> _Extracted records_
= = = =

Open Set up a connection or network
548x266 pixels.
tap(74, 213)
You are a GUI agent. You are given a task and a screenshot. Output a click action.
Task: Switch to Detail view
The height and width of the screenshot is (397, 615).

= = = =

> _How to complete this task_
Everything from the line with "Task: Switch to Detail view" through the last line of the data above, please return word for word, and no other line.

> _Reply_
Task: Switch to Detail view
The height and width of the screenshot is (397, 615).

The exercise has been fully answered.